I don't see Gregory, as he has been presented here, as a practical man. I see him, rather, as someone who thinks it's okay to mix his imagination with the scriptures and live by the results.

For all I know, he's right. I just don't see it, and I don't see anyone else in the Bible doing things like that. For me, Gregory is not an authoritative voice. He was probably a very good man, and very learned, and had a lot of good and interesting things to say. But his utterances and writings, so far as I know, were not inspired of God.

Thomas said...

That someone as committed as yourself to a fundamentalist hermeneutic (I don't mean that in a pejorative way) couldn't even conceive of how one might live out, say, the life of Moses through practice was my point, and clearly we agree there.

However, I would not want to be mistaken for conveying the notion that to understand Gregory on this point requires great intellectual exertion. This certainly is the case in some of his theological anthropology or Trinitarian theology, where one must have prior training and must exert a lot of mental energy to follow him, but this is not the case with the issue here.

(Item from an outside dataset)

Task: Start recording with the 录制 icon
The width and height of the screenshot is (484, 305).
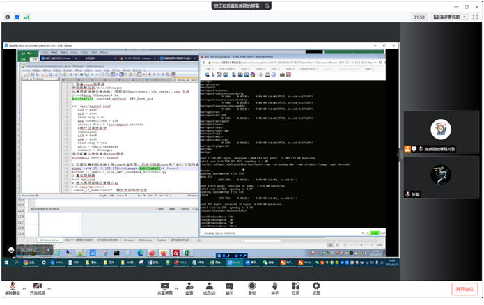Action: coord(251,287)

What is keeping you from understanding is not any lack of intellectual capacity, but a very different starting point, a readily identifiable kind of rationalism that divides theory from practice, demands a beginning from an absolutely certain epistemological foundation from which one can proceed deductively, and thinks of truth as primarily consisting of the correspondence of words with states in reality (as is clear from your flatly false statement that Gregory does not believe the Bible is true).

Although none of this means your rationalistic framework is wrong (that's an argument for another day), it certainly is quite modern and cannot be found either in Patristic writers, apostolic writers, or the authors of the Old Testament. The historical novelty of the idea of positive, certain ground, which as a historical matter originates in the Enlightenment, ought at least to advise caution in imposing it on pre-enlightenment texts.

In any case, to summarize Gregory's position here: a truth that can be both lived out by the practices of the body and reflected on by the mind is superior to a truth that can be reflected on but not lived out. The latter is more abstract than the former, because it stands farther from concrete practice. And, therefore, a hermeneutic method that reveals truths that can be lived is superior to a more abstract hermeneutic that tends to reveal more the truths that belong solely to the mind.